Electric fish, like knifefish, produce electrical signals used for sensing where they and their schoolmates are. Electric eels produce, in addition, more powerful currents for hunting and defense.
The weakly-electric fishes generate signals of just one or two volts, which have an effective range of a few centimeters for navigation, and one or two body lengths for communication.
The electric eel also produces low-voltage electricity for electro-location, using what's called the Sachs organ. Inside the organ are many muscle-like cells, called electrocytes. Each can only produce 0.15 volt, though together the organ transmits a signal of about 10 volts at around 25 hertz. Electrosensors in the eel's skin detect distortions in the field caused by nearby objects, giving the eel another sense of its environment.
Using two other organs, the Main organ and the Hunter's organ, the eel can also kick out a stunning charge that it uses in hunting and self-defense. It generates its electrical pulse in a manner similar to a battery, in which stacked plates produce an electrical charge. In the eel, some 5,000 to 6,000 stacked electroplaques are capable of producing a shock at up to 500 volts and 1 ampere of current (500 watts).

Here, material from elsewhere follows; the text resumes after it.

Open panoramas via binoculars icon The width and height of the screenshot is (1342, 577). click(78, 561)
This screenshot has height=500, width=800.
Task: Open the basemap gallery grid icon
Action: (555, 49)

It's enough to deter just about any other animal, except possibly the alligator-like caiman. “I have heard reports that a caiman will bite an electric eel in half, and then devour it,” said eel expert Will Crampton.
Are these electric fish a danger to humans? “Theoretically it could be enough to stop someone's heart and kill them,” he said, “but I've never heard of that happening. I don't think there's a single documented case of anyone being killed or even seriously injured by an electric eel. Not one.”